■ Try it
Reproduce exactly the lines from the one containing "歯の定期健診 (116, 2532)" through the last line of the data, both ends included.

──────────────────────────────

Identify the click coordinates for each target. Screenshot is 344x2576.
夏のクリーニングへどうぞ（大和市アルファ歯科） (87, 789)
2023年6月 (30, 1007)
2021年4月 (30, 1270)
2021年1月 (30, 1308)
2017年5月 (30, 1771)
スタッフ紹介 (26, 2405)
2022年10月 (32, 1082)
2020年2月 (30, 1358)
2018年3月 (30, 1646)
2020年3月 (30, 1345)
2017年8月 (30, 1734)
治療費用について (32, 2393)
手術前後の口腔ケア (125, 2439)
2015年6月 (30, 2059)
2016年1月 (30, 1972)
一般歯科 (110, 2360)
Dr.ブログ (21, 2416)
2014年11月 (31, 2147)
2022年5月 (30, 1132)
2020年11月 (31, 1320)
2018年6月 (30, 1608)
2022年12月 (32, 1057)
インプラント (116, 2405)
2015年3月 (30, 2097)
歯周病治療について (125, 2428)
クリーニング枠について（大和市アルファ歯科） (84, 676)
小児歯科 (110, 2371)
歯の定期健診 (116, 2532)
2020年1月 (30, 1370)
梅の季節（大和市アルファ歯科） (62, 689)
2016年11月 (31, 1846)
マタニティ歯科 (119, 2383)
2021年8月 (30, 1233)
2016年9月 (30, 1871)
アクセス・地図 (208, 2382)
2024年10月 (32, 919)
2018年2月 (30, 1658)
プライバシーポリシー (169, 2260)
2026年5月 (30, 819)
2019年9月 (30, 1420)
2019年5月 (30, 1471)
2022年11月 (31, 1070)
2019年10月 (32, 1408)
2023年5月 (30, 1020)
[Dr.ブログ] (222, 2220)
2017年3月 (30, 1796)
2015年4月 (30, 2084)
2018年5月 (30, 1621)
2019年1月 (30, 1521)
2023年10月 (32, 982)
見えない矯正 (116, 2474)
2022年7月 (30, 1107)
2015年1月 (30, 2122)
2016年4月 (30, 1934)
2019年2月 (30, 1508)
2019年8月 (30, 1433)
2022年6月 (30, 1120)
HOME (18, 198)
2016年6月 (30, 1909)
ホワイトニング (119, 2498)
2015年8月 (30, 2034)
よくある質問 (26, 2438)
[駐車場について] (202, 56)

──────────────────────────────

■ Response for this exercise
歯の定期健診 (116, 2532)
2020年1月 (30, 1370)
梅の季節（大和市アルファ歯科） (62, 689)
2016年11月 (31, 1846)
マタニティ歯科 (119, 2383)
2021年8月 (30, 1233)
2016年9月 (30, 1871)
アクセス・地図 (208, 2382)
2024年10月 (32, 919)
2018年2月 (30, 1658)
プライバシーポリシー (169, 2260)
2026年5月 (30, 819)
2019年9月 (30, 1420)
2019年5月 (30, 1471)
2022年11月 (31, 1070)
2019年10月 (32, 1408)
2023年5月 (30, 1020)
[Dr.ブログ] (222, 2220)
2017年3月 (30, 1796)
2015年4月 (30, 2084)
2018年5月 (30, 1621)
2019年1月 (30, 1521)
2023年10月 (32, 982)
見えない矯正 (116, 2474)
2022年7月 (30, 1107)
2015年1月 (30, 2122)
2016年4月 (30, 1934)
2019年2月 (30, 1508)
2019年8月 (30, 1433)
2022年6月 (30, 1120)
HOME (18, 198)
2016年6月 (30, 1909)
ホワイトニング (119, 2498)
2015年8月 (30, 2034)
よくある質問 (26, 2438)
[駐車場について] (202, 56)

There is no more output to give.